■ TASK
Resume the passage on Williams's view of political power in Newark, writing on from its final sentence.

The third narrative is his political analysis of urban power from a black perspective. Williams believes that Newark suffers today partly because too many black politicians lost touch with the rank-and-file residents of its low-income neighborhoods and the grassroots community, faith-based and labor groups he and others built.
By mobilizing a small segment of the population, the elected officials realized they could win in low turnout elections, make promises to improve housing, jobs, and schools. Lacking the resources, as well as the political will, their promises never turned into reality.
Williams argues, correctly, that those kind of promises can be kept only if emerging young leaders -- black, white and Hispanic--develop a class analysis and agenda so the organizations they build will not divide the majority of Americans, but bring them together. Williams adds, "The power in the suites, must be combined with the power in the streets", if Newark is to rise again.
Williams underestimates the barriers to his vision. As America became a suburban nation, big-city mayors lost the kind of influence Washington or Trenton they had from the 1930s to the 1060s. Moreover, the vast majority of Newark's poor are hopeless and fatalistic, and thus difficult to organize into a coherent political force to challenge the political power brokers.
Building the kind of clout Williams envisions may require progressives to synthesize the conflicts between him and Booker. They both refuse to see the African-American poor as helpless victims, needing charity, unable to change themselves or society for the better. And both rely on strategies they claim would empower and educate people, the essential ingredients of hope that can help the disadvantaged lift themselves up and overcome the barriers of poverty and despair. While Booker seeks to accomplish this by empowering underprivileged children using charitable donations from wealthy entrepreneurs as well as their ideas like vouchers and charter schools, Williams believes Booker's vision is short sighted. While he's willing to work in the Democratic Party, Williams believes the only way to change state and federal priorities that will improve the lot of most of the poor and middle-class is by a progressive movement that builds on the collective power of grassroots independent people's organizations.

■ DATA SECTION
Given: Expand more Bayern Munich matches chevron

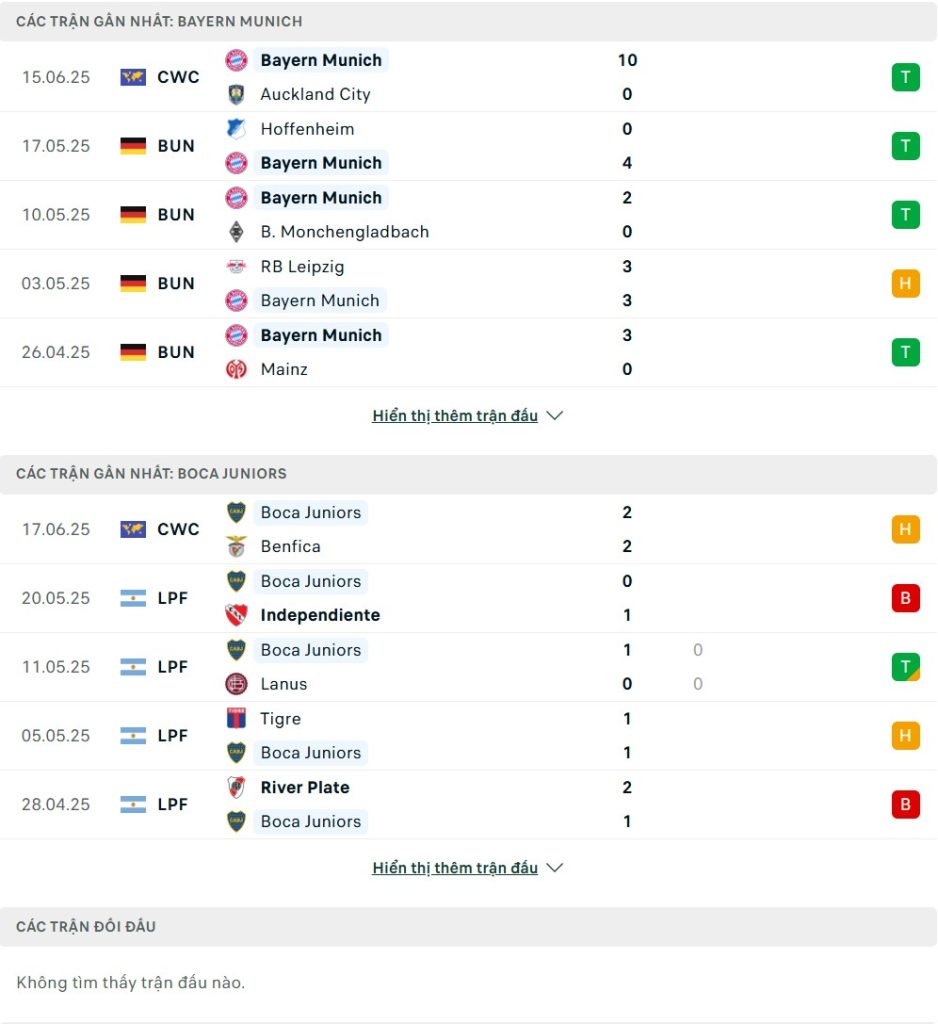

■ OUTPUT OF THE EXERCISE
In fact, Newark's grassroots organizers have done a good job while facing intractable odds -- manufacturing fled, leaving an untrained, uneducated working class without any jobs. The federal government moved to the right, its leaders told the cities to drop dead and cut funds for housing and everything else.
Williams provides a template for the hundreds of young people drawn to his latest activist groups, the Abbott Leadership Institute and the Youth Media Symposium. He urges them to dig in, organize and push from the outside to hold politicians accountable.
Williams is a symbol of continued devotion and commitment to what he believes, and an example of what one leader can do to inspire change in the city. He's passing his knowledge on to the next generation, to keep the fires of resistance and imagination burning.
John Atlas, president of the Montclair based National Housing Institute and author of Seeds of Change: The Story of ACORN, America's Most Controversial Anti-Poverty Group (Vanderbilt University Press, 2010), is working on an ACORN documentary.